**Work to complete:**
- a) Answer these from the custody-credit text, one line each:
(i) Which subdivision of section 2900.5 is cited for the list of places where presentence time is credited?
(ii) What is not mentioned anywhere in section 2900.5?
(iii) Which subdivision is cited for the court's duty to determine the dates of admission to and release from custody?
- b) In the custody-credit text, turn the paragraph beginning "Time spent prior to sentencing" into a short bulleted list that keeps its main facts.
- c) Translate this sentence from the custody-credit text into Spanish: "Arrest or detention by police prior to booking is not mentioned anywhere in section 2900.5."

**Text segment:**
We noted in Ravaux that the "plain language of section 2900.5 addresses only residential custody arrangements and makes no mention of detention, seizure or arrest by the police as being the type of custody included in the calculation of custody credits.

Time spent prior to sentencing in 'jail, camp, work furlough facility, halfway house, rehabilitation facility, hospital, prison, juvenile detention facility, or similar residential institution' is to be credited against any sentence imposed after conviction. (§ 2900.5, subd. (a), italics added.) Arrest or detention by police prior to booking is not mentioned anywhere in section 2900.5. It is clear from the plain language of the statute that custody credits are to be given for time spent within a residential detention facility, not for merely being in the custody of police.

"That the Legislature considered only residential custody situations and not arrest and detention by the police as the concern of this statute is also apparent in the language directing the trial court to determine the credit a defendant is entitled to: 'It shall be the duty of the court imposing the sentence to determine the date or dates of any admission to, and release from, custody prior to sentencing[.]' (§ 2900.5, subd. (d), italics added.)

**Information provided:**
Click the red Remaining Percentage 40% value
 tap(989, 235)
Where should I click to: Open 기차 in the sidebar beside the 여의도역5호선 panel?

**Expected outputs:**
- a)
(i) Subdivision (a).
(ii) Arrest or detention by police prior to booking.
(iii) Subdivision (d).

- b)
- Time spent before sentencing in a jail, camp, work furlough facility, halfway house, rehabilitation facility, hospital, prison, juvenile detention facility, or similar residential institution is credited against any sentence imposed after conviction (§ 2900.5, subd. (a)).
- Section 2900.5 does not mention arrest or detention by police prior to booking.
- Under the statute's plain language, credits are given for time in a residential detention facility, not for merely being in police custody.

- c) El arresto o la detención por parte de la policía antes del fichaje no se mencionan en ninguna parte de la sección 2900.5.